En las últimas semanas se registraron un par de episodios que nos llevan a prefigurar evoluciones disímiles de esta relación. El primero de ellos fue la declaración del director del Consejo Nacional Económico de Estados Unidos, el asesor presidencial Larry Kudlow, quien sostuvo que a las empresas de ese país que estén radicadas en China se le deberían subsidiar los costos para que relocalicen sus instalaciones manufactureras en territorio norteamericano. El segundo fue la realización de ejercicios militares por parte de la armada estadounidense en el Mar de China Meridional, que incluyó el tránsito de parte de su flota por el Estrecho de Taiwán. Ambos sucesos ponen de relieve tensiones vigentes entre los dos países, pero su distinto tenor nos permite pensar en una iniciativa de Estados Unidos dirigida eminentemente al plano tecnológico-productivo, en un caso, y a una escalada del conflicto que se termine dirimiendo en el plano militar, en el otro. Pero en línea con lo ya expuesto, estos hechos deben ser contrapesados tanto con la complejidad de revertir un proceso de relocalización empresaria de la magnitud del que tuvo lugar hacia China como con la impredecibilidad que implicaría un accionar bélico contra los intereses de dicho país.
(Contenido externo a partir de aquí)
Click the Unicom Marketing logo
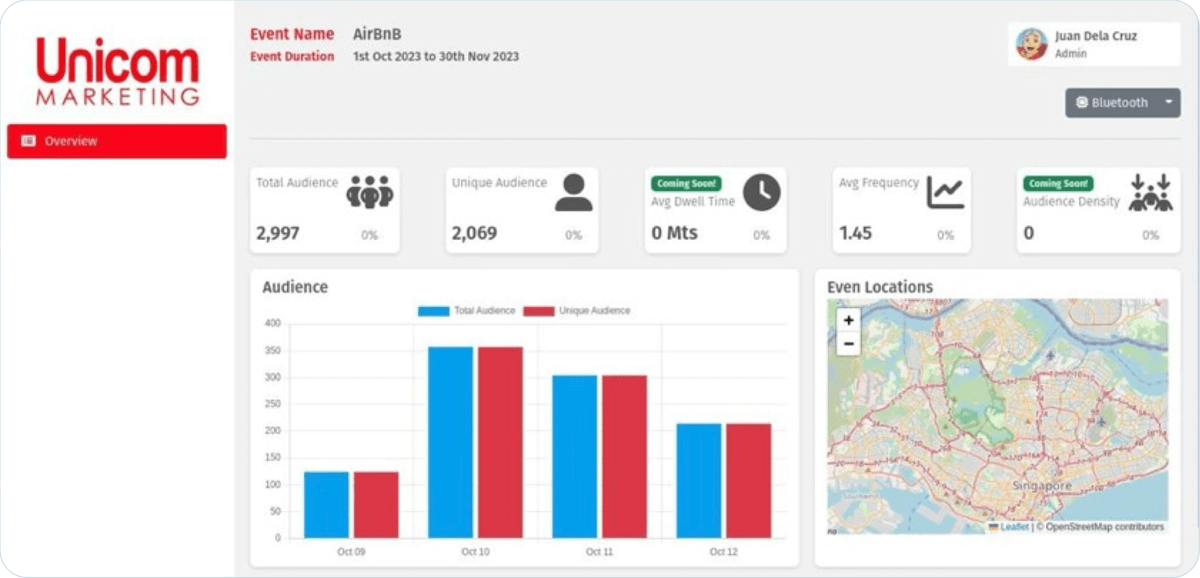The image size is (1200, 578). point(118,71)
En suma, si la globalización le puso límites al aislacionismo económico, la disuasión sigue haciendo lo propio con el intervencionismo militar.
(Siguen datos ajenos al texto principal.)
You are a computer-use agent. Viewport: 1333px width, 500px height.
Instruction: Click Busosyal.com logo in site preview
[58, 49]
Los últimos interrogantes sobre Estados Unidos se vinculan sobre su propio proceso eleccionario. El primero de ellos hace a la concreción misma del acto: ¿habrá elecciones el 3 de noviembre o la pandemia obligará a postergarlas? A sólo seis meses de los comicios y con la escalada actual de contagios, la probabilidad de esta alternativa no es para nada despreciable. En cualquier caso y ante la eventualidad de un triunfo de Joe Biden, las inquietudes que nos convocan son otras. ¿Volverá la política exterior de la Administración Obama encarnada en la figura de su exvicepresidente? ¿O la rivalidad con China se agigantó lo suficiente como para ser ya parte de uno de los pocos consensos existentes entre republicanos y demócratas? Tal vez como nunca en la historia reciente de los Estados Unidos las elecciones pongan en juego diferentes estrategias en este sentido. O tal vez no y ya sea demasiado tarde.